The exercise> Please repeat the entries below, swapping every "pixels" for "px" and keeping everything else the same. Leave the pictures out of your answer.

Data lines>
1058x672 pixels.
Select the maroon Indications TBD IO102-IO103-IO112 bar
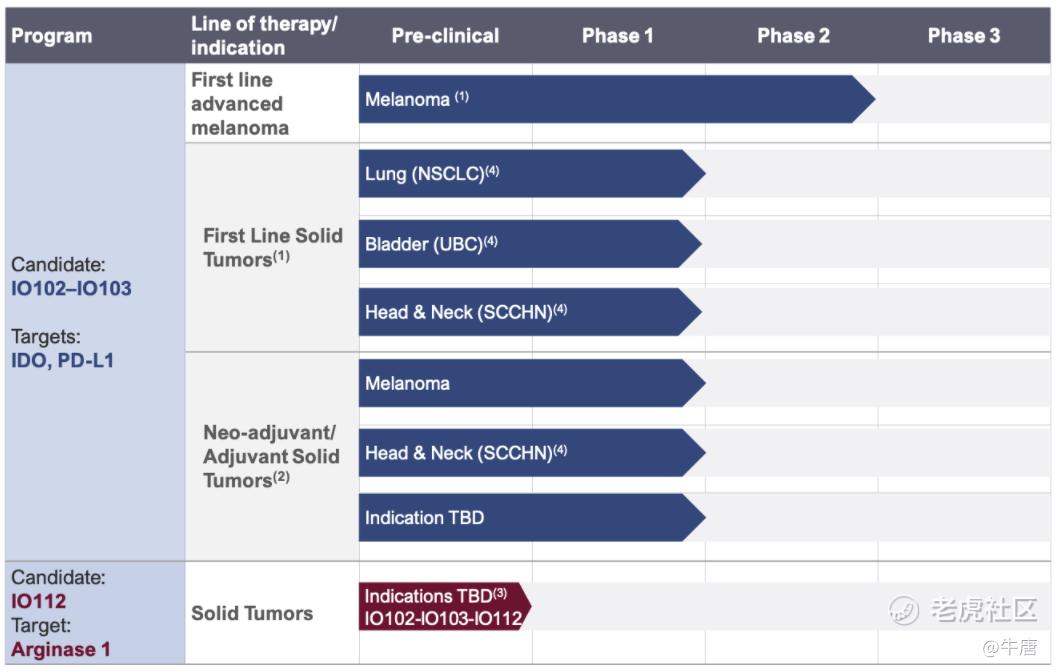click(442, 607)
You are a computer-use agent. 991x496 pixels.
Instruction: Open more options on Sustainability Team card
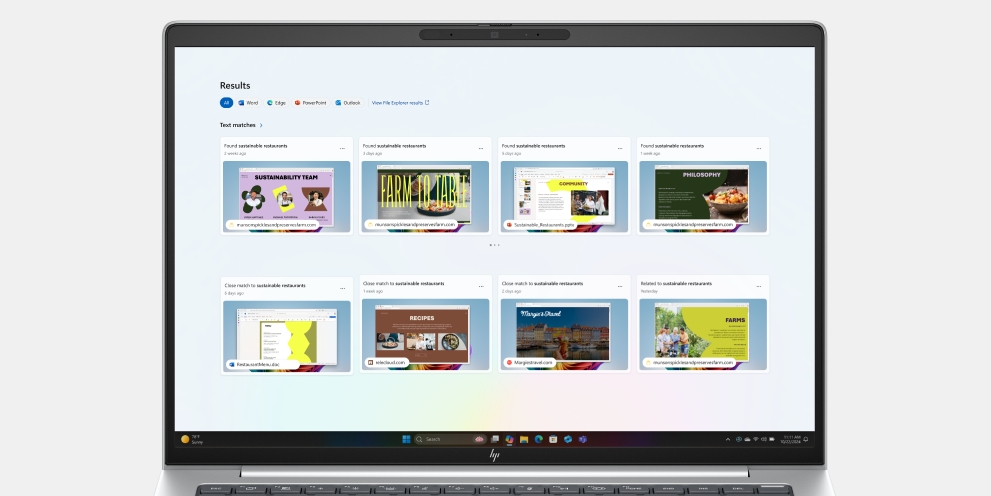click(x=342, y=148)
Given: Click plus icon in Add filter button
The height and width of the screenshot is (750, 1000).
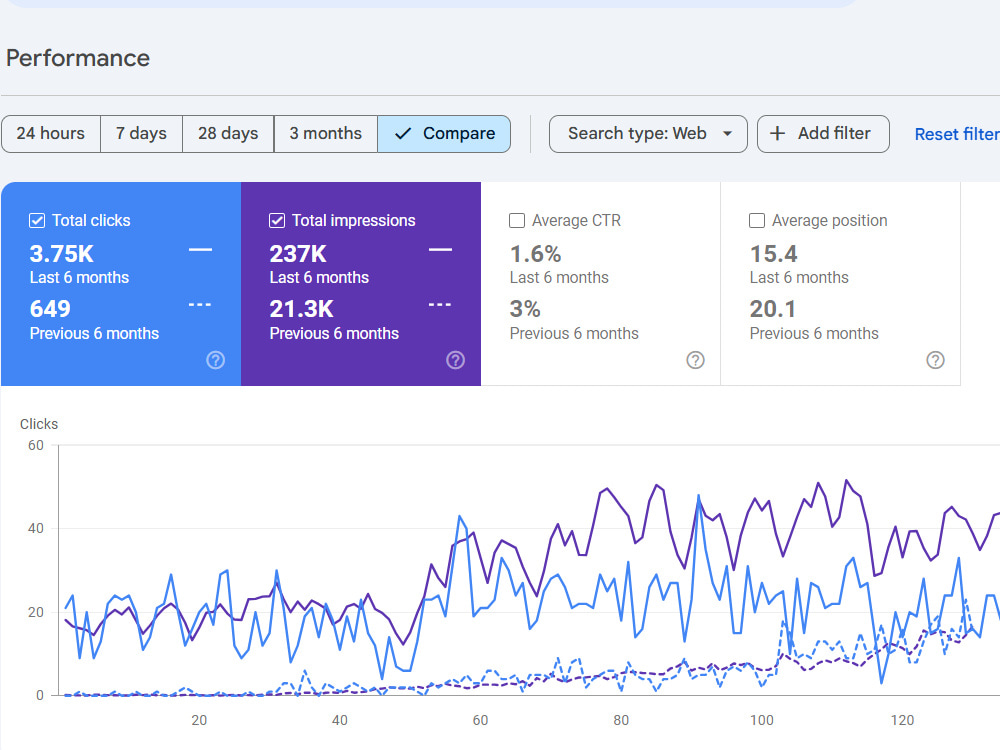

Task solution>
1058x672 px.
Select the maroon Indications TBD IO102-IO103-IO112 bar
click(442, 607)
You are a computer-use agent. 991x496 px.
Instruction: Open more options on Sustainability Team card
click(x=342, y=148)
Given: Click plus icon in Add filter button
The height and width of the screenshot is (750, 1000).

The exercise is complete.